_TEXT TO READ_.
■ ■ ■ ■ ■

Mamba2: Transformers are SSMs • Ball's Blog

Summary

Mamba2: Transformers are SSMs is a paper that proposes Mamba2, a new transformer model that is more efficient than the original Mamba.

Preliminary Knowledge

Selective State Space Model(SSM)

Selective State Space Model(SSM) is a system that describes the relationship between input and output over time.(You can think of SSM as Seq2Seq model.)

h_t = A_t h_{t-1} + B_t x_t \\ y_t = C_t h_t + D_t x_t

Where $y_t \in \mathbb{R}^{1}$ is the output at time $t$ , $x_t \in \mathbb{R}^{1}$ is the input at time $t$ , $h_t \in \mathbb{R}^{n}$ is the hidden state at time $t$ , $A_t \in \mathbb{R}^{n \times n}$ is the ssm_state transition matrix at time $t$ , $B_t \in \mathbb{R}^{n \times 1}$ is the matrix of how input contributes to ssm_state at time $t$ , $C_t \in \mathbb{R}^{1 \times n}$ is the matrix of how ssm_state contributes to output at time $t$ , $D_t \in \mathbb{R}^{1 \times 1}$ is the matrix of how input contributes to output at time $t$ .

It is important to note that $A_t, B_t, C_t$ are time-varying matrices. But $D_t$ are time-invariant matrices(it doesn’t change over time).

Structure of Mamba2

Terminology

$H$ : Number of Mamba Heads

$P$ : Mamba Head Dimension

$N$ : Dimension of SSM State

$T$ : Sequence Length.

$S$ : Chunk Size. We split the input sequence into chunks of size $S$ . This is used at HW compatible Mamba2 implementation.

■ ■ ■ ■ ■

_DATA PROVIDED_.
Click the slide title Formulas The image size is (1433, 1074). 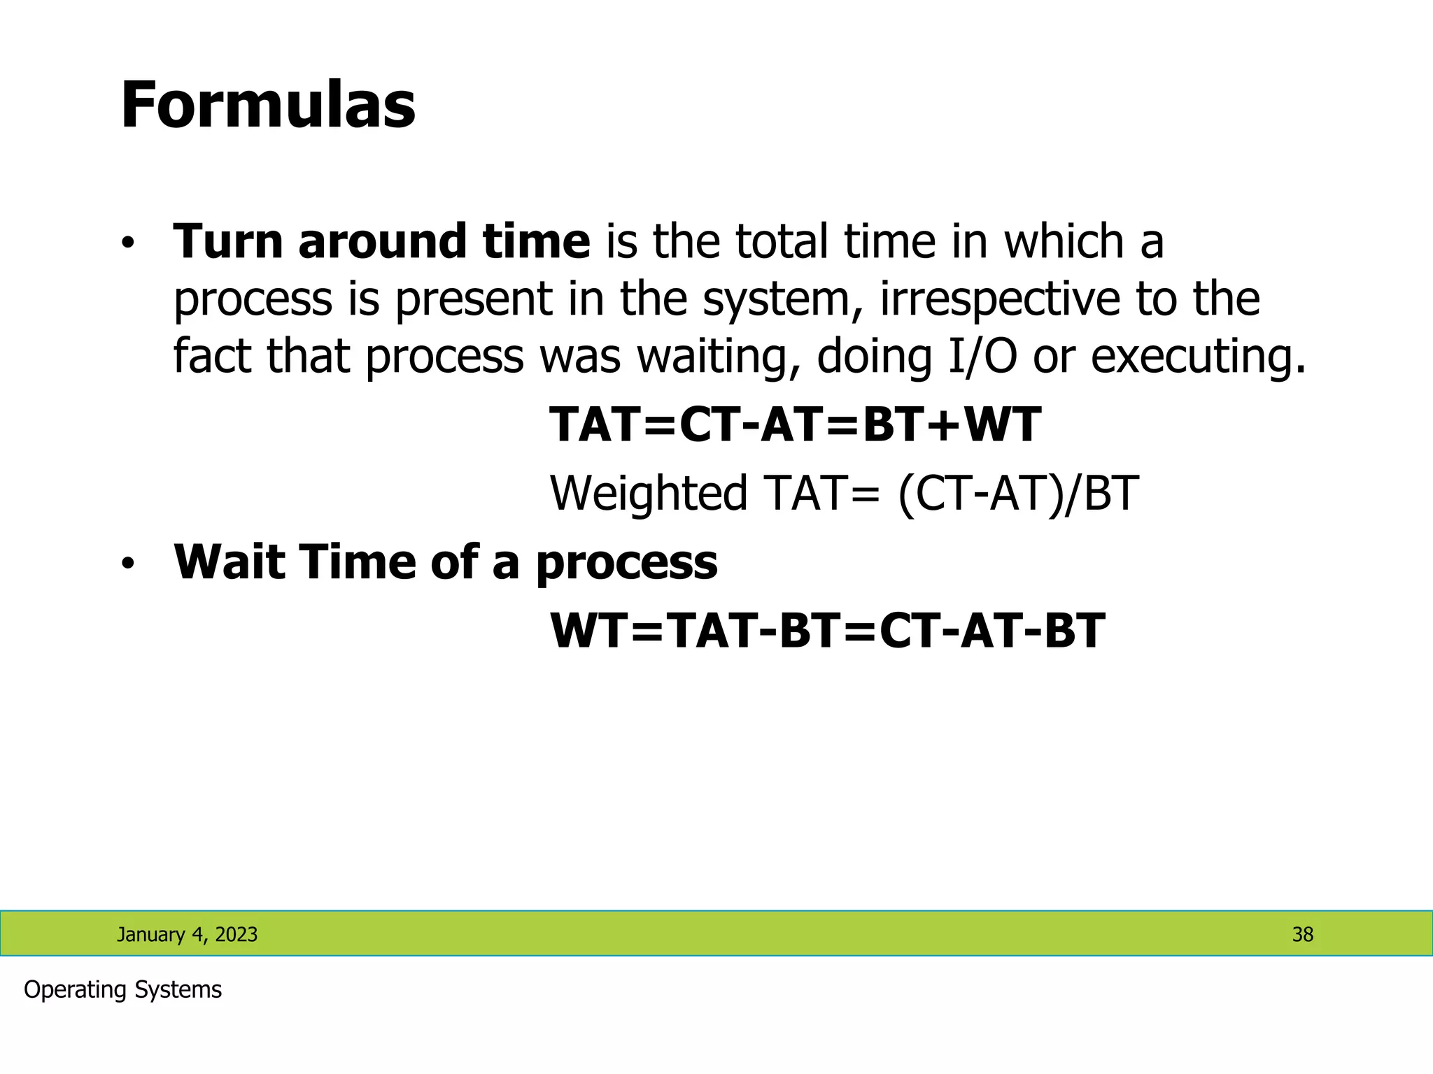(268, 106)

■ ■ ■ ■ ■

_SET TASK 1_.
Write down every symbol defined under the Terminology heading of the Mamba2 post, each with its meaning.
_SET TASK 2_.
Write out the passage of the Mamba2 post between "Selective State Space Model(SSM) is" and "at time $t$ .", inclusive.
The material isn't needed for what follows.

_WRITTEN ANSWER 1_.
- $H$: Number of Mamba Heads
- $P$: Mamba Head Dimension
- $N$: Dimension of SSM State
- $T$: Sequence Length
- $S$: Chunk Size

_WRITTEN ANSWER 2_.
Selective State Space Model(SSM) is a system that describes the relationship between input and output over time.(You can think of SSM as Seq2Seq model.)

h_t = A_t h_{t-1} + B_t x_t \\ y_t = C_t h_t + D_t x_t

Where $y_t \in \mathbb{R}^{1}$ is the output at time $t$ , $x_t \in \mathbb{R}^{1}$ is the input at time $t$ , $h_t \in \mathbb{R}^{n}$ is the hidden state at time $t$ , $A_t \in \mathbb{R}^{n \times n}$ is the ssm_state transition matrix at time $t$ , $B_t \in \mathbb{R}^{n \times 1}$ is the matrix of how input contributes to ssm_state at time $t$ , $C_t \in \mathbb{R}^{1 \times n}$ is the matrix of how ssm_state contributes to output at time $t$ , $D_t \in \mathbb{R}^{1 \times 1}$ is the matrix of how input contributes to output at time $t$ .